Material for this task.
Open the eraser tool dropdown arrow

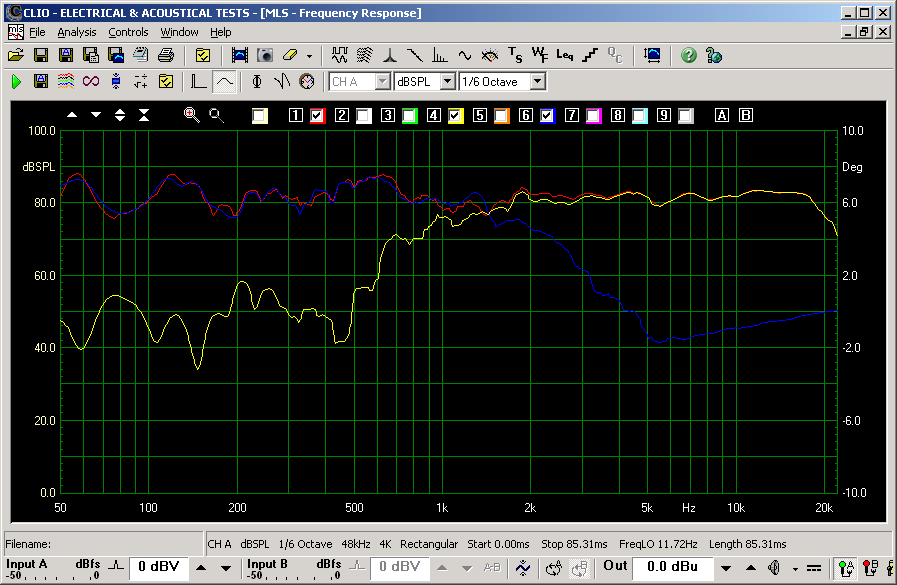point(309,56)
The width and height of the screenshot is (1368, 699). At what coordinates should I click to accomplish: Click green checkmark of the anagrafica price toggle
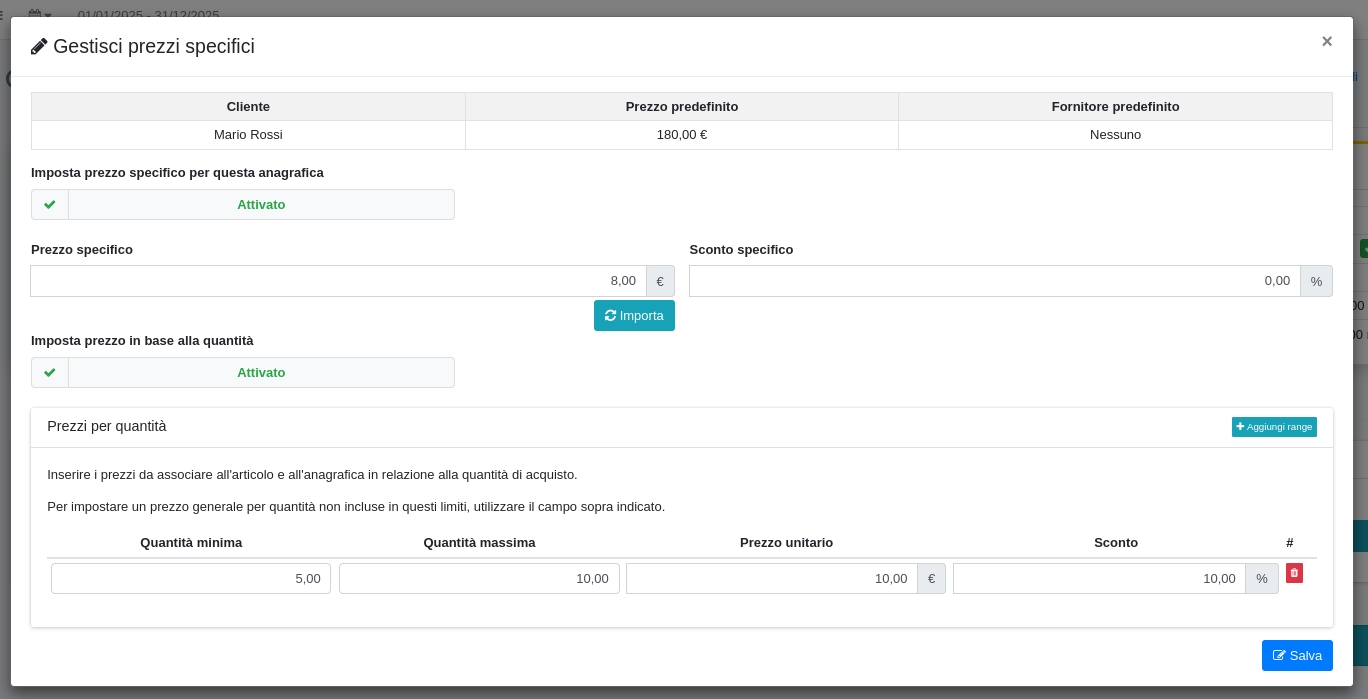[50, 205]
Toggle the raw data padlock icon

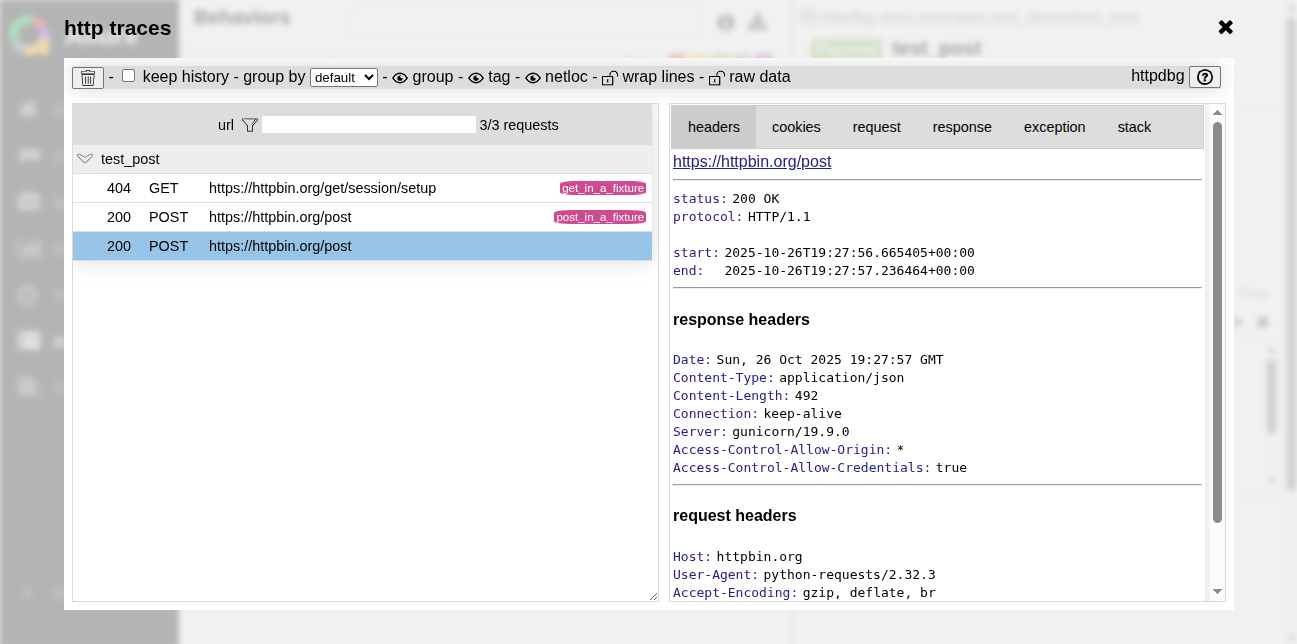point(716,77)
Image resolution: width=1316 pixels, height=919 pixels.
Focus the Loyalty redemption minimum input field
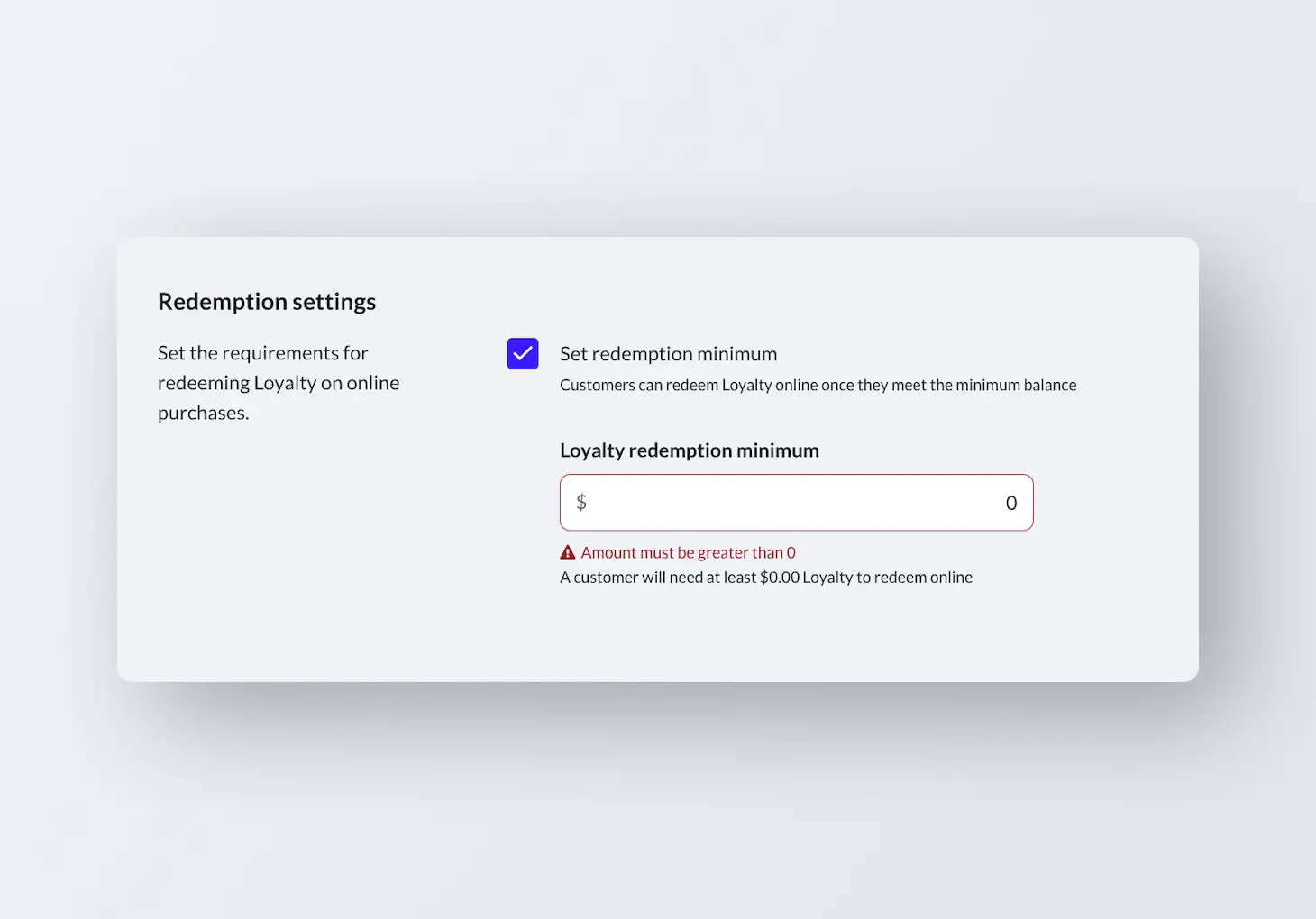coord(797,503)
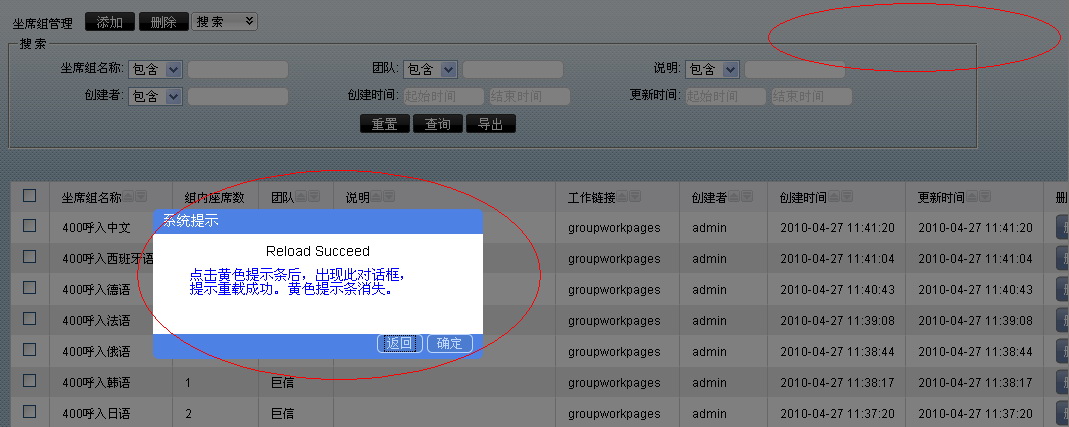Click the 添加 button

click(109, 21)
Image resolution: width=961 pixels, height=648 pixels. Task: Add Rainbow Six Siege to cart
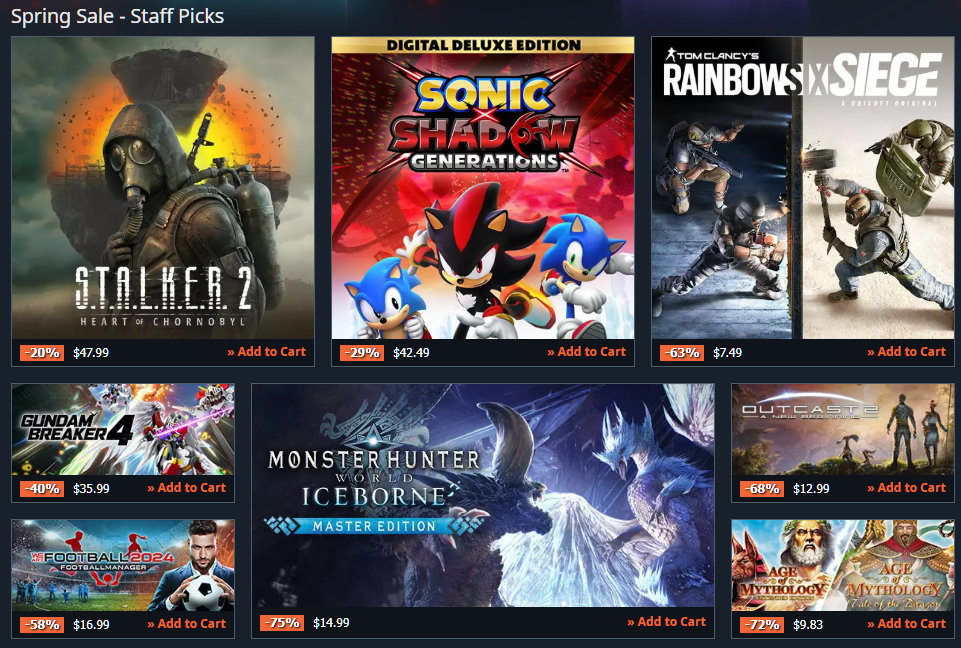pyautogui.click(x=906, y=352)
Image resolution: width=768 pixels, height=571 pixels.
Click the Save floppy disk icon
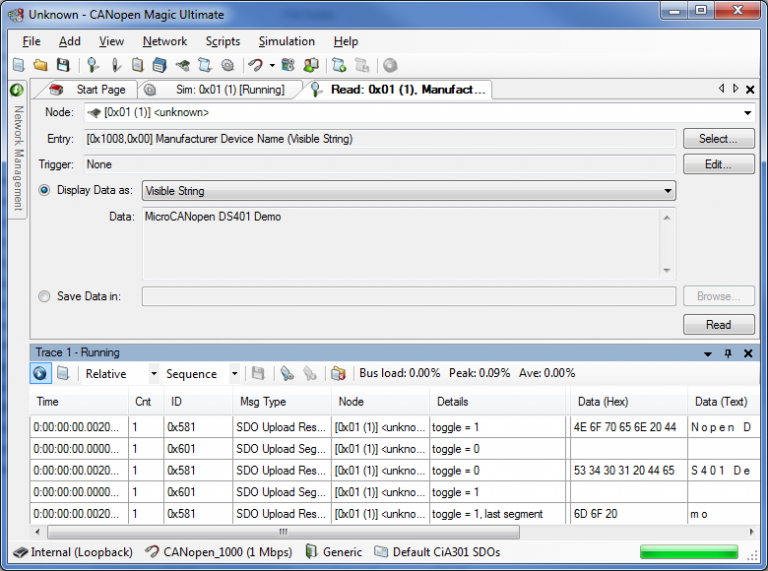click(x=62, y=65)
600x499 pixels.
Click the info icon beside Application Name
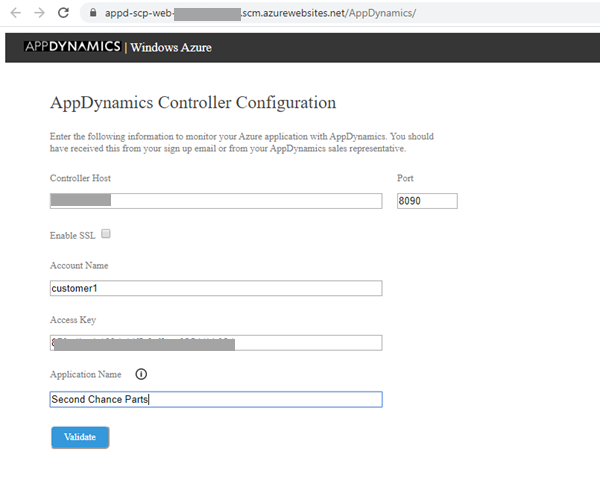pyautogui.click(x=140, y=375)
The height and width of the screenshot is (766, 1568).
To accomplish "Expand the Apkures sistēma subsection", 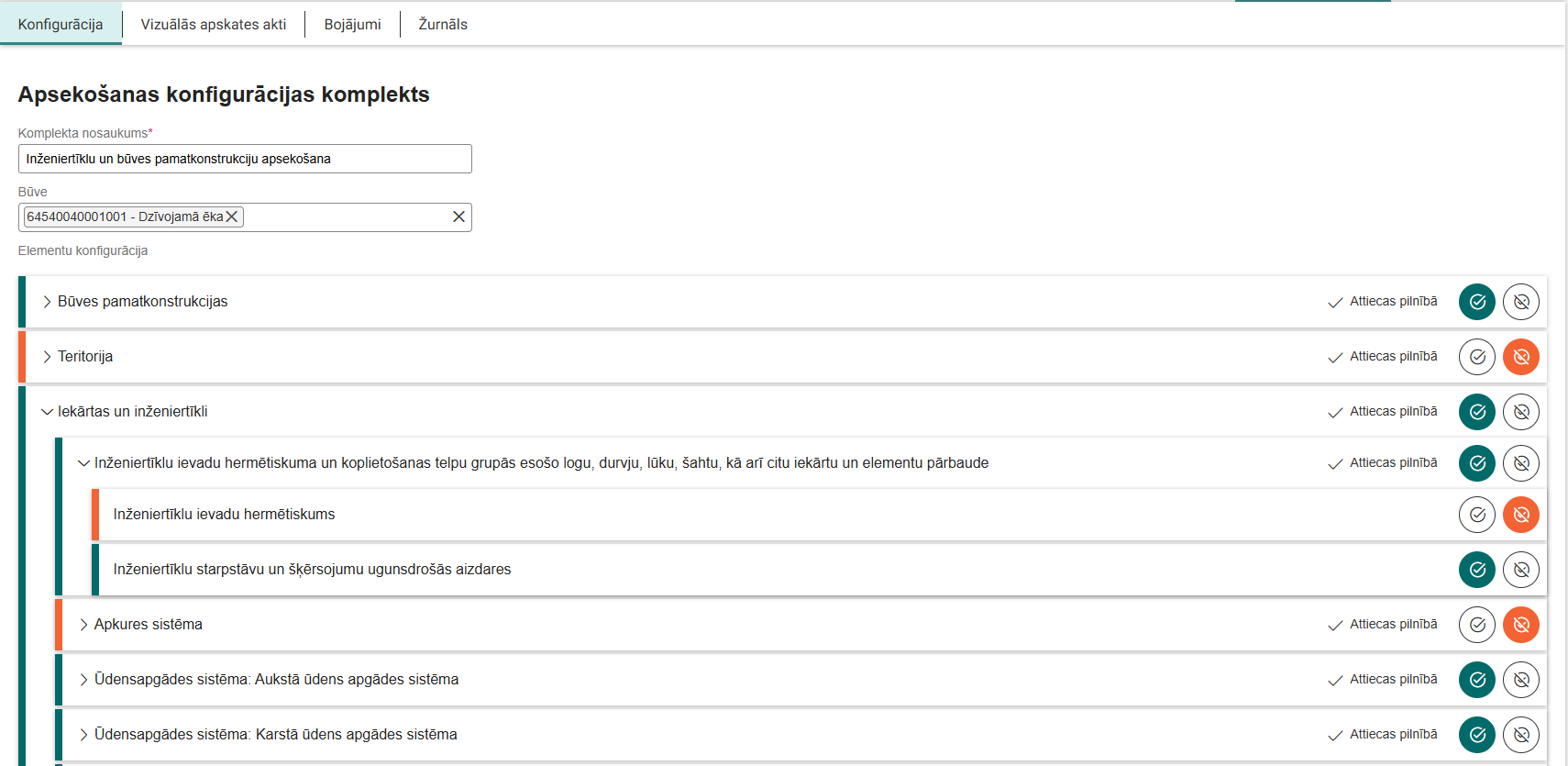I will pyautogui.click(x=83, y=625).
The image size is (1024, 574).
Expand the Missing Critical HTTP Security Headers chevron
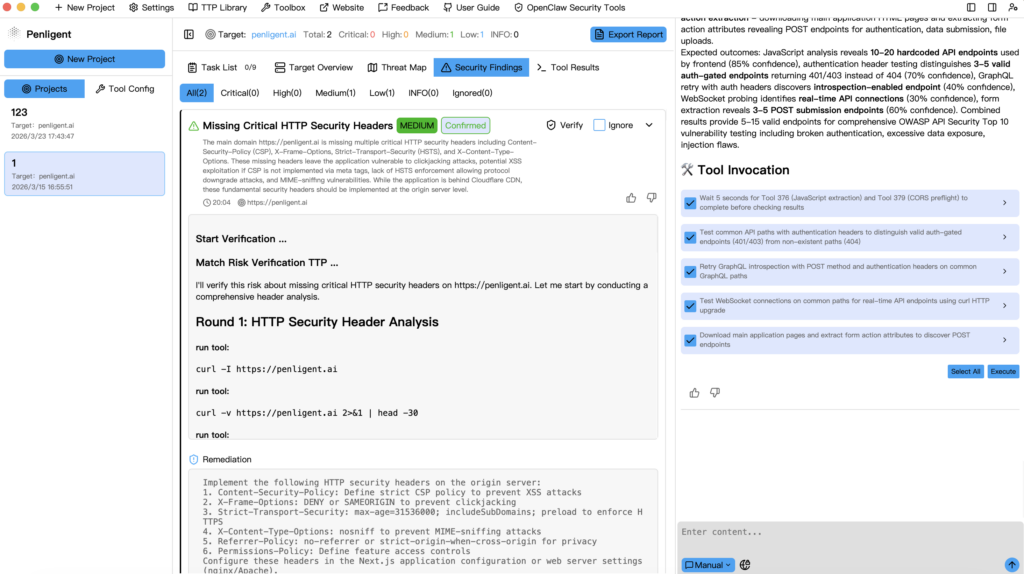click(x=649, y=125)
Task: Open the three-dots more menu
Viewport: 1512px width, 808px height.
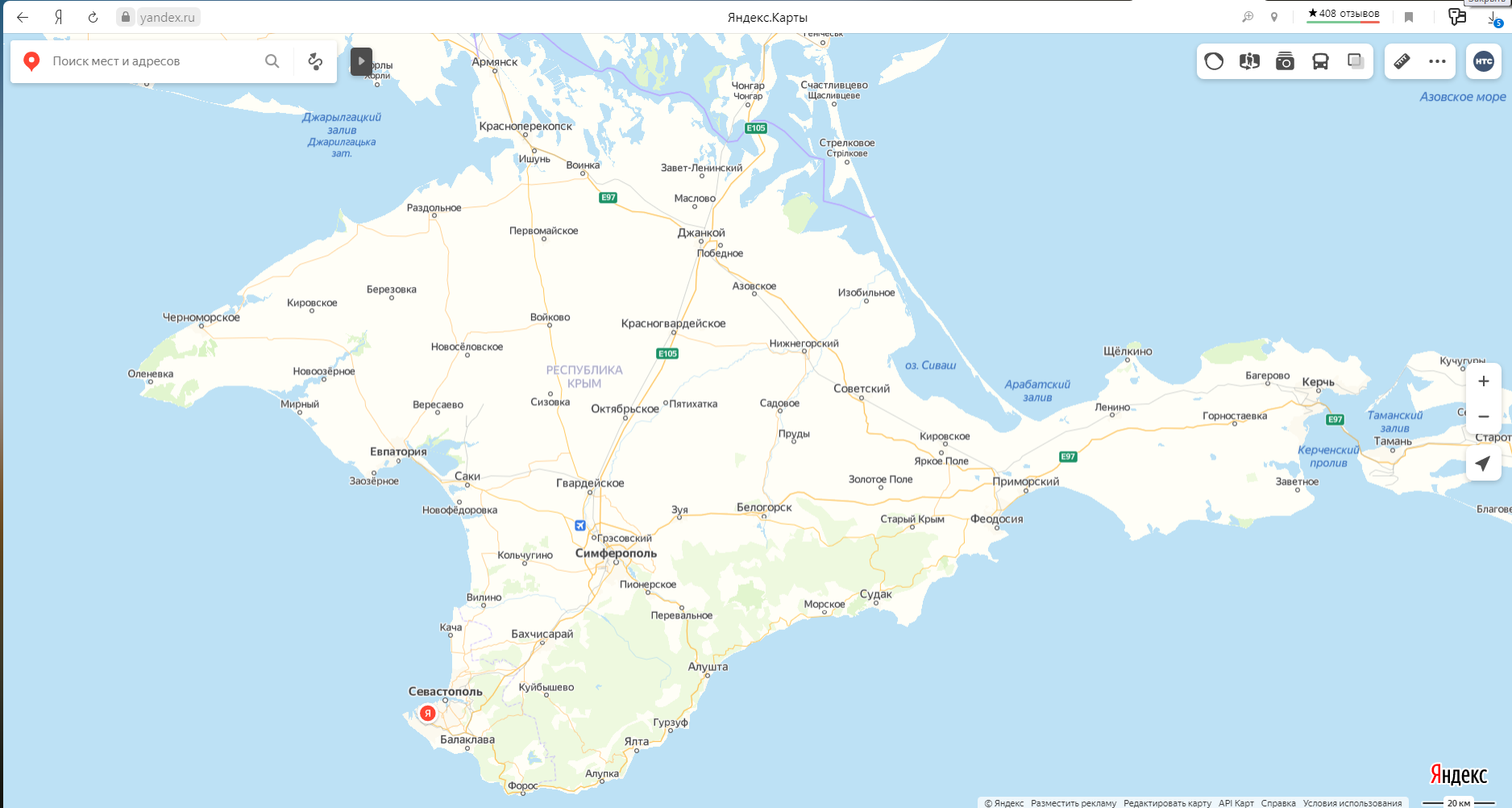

Exercise description. Give the lines from the one containing "Task: Open the three-dots more menu" through the final line of the material again, exactly and in full, but without pictures.

Response to the task.
Task: Open the three-dots more menu
Viewport: 1512px width, 808px height.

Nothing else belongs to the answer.